A VC split can occur as a result of the following failures in a VC:
a single stacking link failure
a single node failure
a double failure consisting of two failed links, two failed nodes fail, or a failed link and a failed node
In the event of single stacking link failure in a VC, all nodes including the active and standby CPM-IMM nodes can continue to communicate with each other. There is no impact on the control plane and no services are lost because an alternate path exists around the point of failure. Services on all the IMM-only nodes continue to forward traffic; however, there might be an impact to the switching throughput as the stacking port bandwidth reduces by half.

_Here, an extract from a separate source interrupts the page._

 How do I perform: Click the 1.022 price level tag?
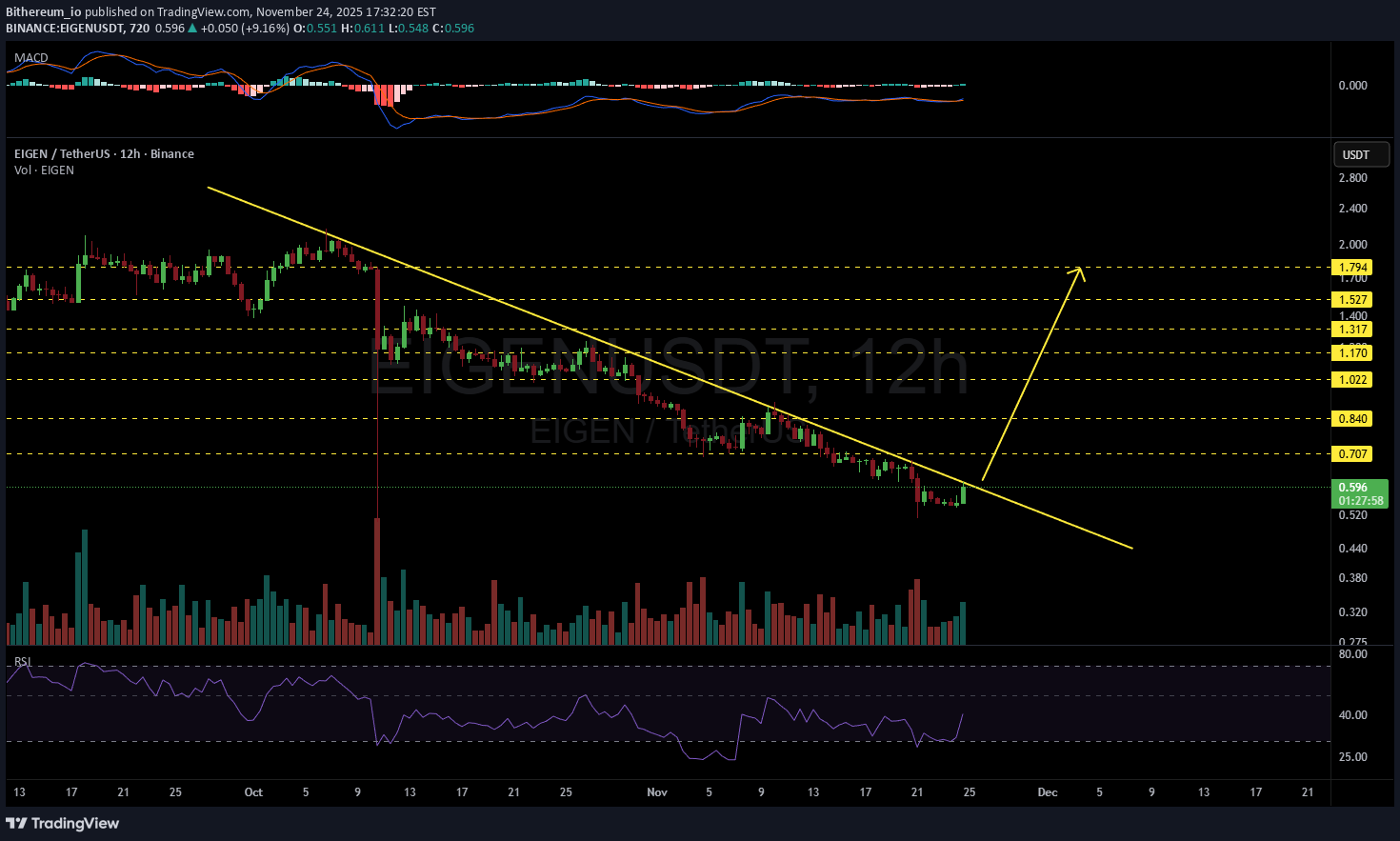[1352, 380]
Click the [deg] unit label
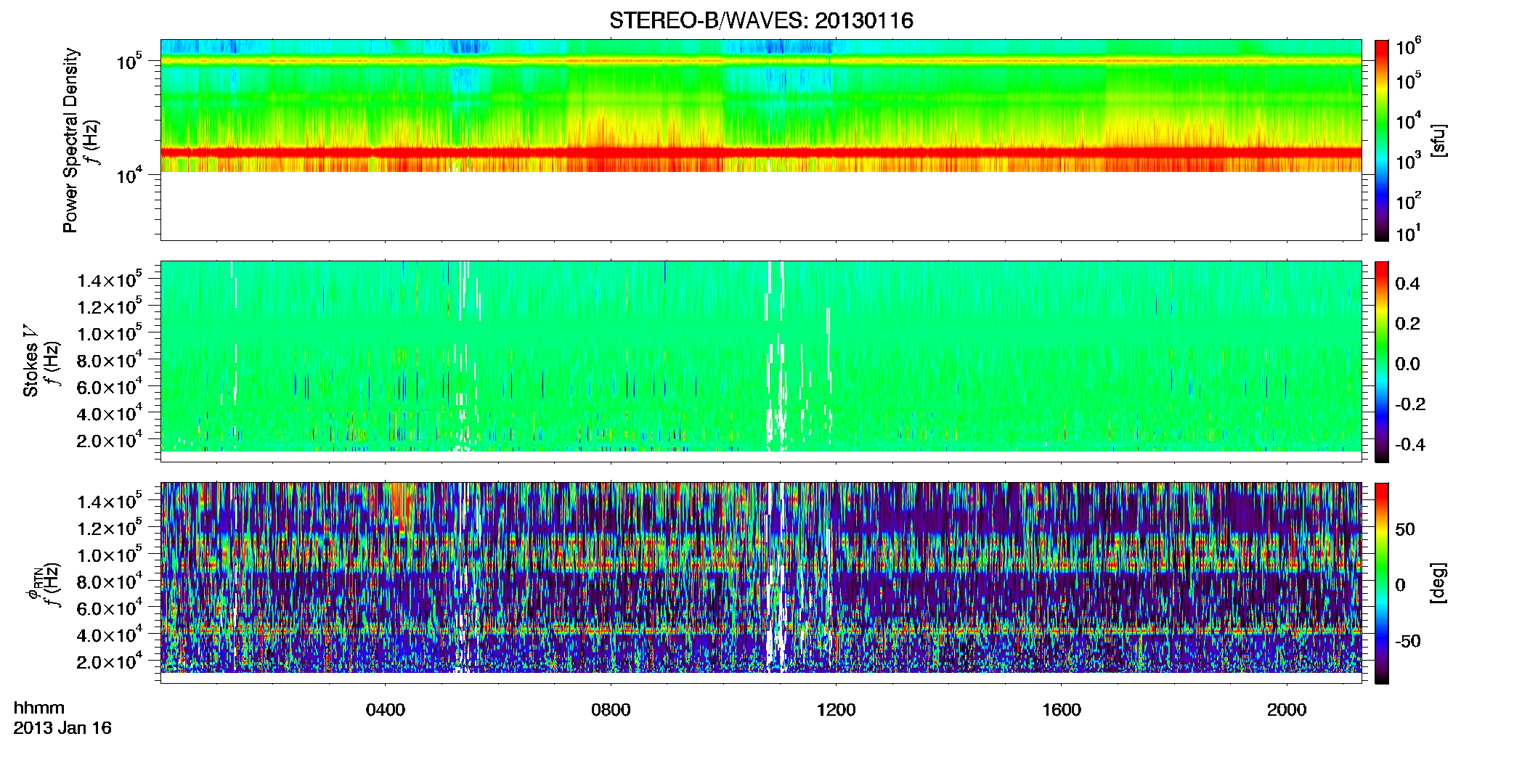The image size is (1522, 784). pyautogui.click(x=1437, y=583)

Similarly, in the event of a single node failure in a VC, the VC can continue to operate with the active CPM-IMM node (or the standby CPM-IMM node if the active failed). There is no impact to the control plane or services and services on all the IMM continue to forward traffic. However, services provisioned on the failed node are lost and there might be an impact to the switching throughput as the stacking port bandwidth reduces by half.
If a double failure occurs, because two links fail, or two nodes fail, or a link and a node fail, the VC will have two islands of nodes/cards. One of these islands needs to own the VC. To decide which island of nodes will own the VC and continue normal functions, the following occurs:
If an island has only IMM-only nodes, they all reboot.
If one of the islands has both active and standby CPM-IMM nodes, nothing happens to the nodes in that island. They continue to work as normal and services configured on these nodes continue to operate in the VC without impact. The nodes on the second island reboot.
If one of the islands has the active CPM-IMM node and the other has the standby CPM-IMM node, the island with the greater number of nodes continues to be functional in the VC and all the nodes in the other island reboot. If software determines that the island with the active CPM-IMM is also the island with the greater number of nodes, that island continues normal operation while the nodes in island with the standby CPM-IMM all reboot (including the standby node). If software determines that the island with the standby CPM-IMM is the island with the greater number of nodes, the standby node takes the role of active CPM-IMM and that island continues operations. The nodes in the other island all reboot.
If both islands have the same number of nodes, the node that was the standby CPM-IMM node before the failure occurred becomes the active CPM-IMM. All the nodes in the island with the previously active CPM-IMM node (that is, active before the failure) will reboot. While rebooting, if the CPM-IMM node is unable to contact the current active node in boot.tim, they will reboot again. The IMM-only node will reboot and wait to hear from the active CPM (basically, it will wait for the operator to fix the problem and join the islands).
CPM-IMM nodes store information to detect whether a reboot is occurring due to a VC split. If a split has occurred, the node attempts to connect to the current active CPM-IMM. When it talks to the active CPM-IMM and boots up successfully, it clears the stored VC split information. If the CPM-IMM node is unable to talk to the current active CPM node, it will reboot and start the process all over again until it can successfully talk to an active CPM.
Users can clear the VC split information stored in the database and stop the reboot process by interrupting the boot process and providing a Yes response at the boot loader prompt to clear the VC split information.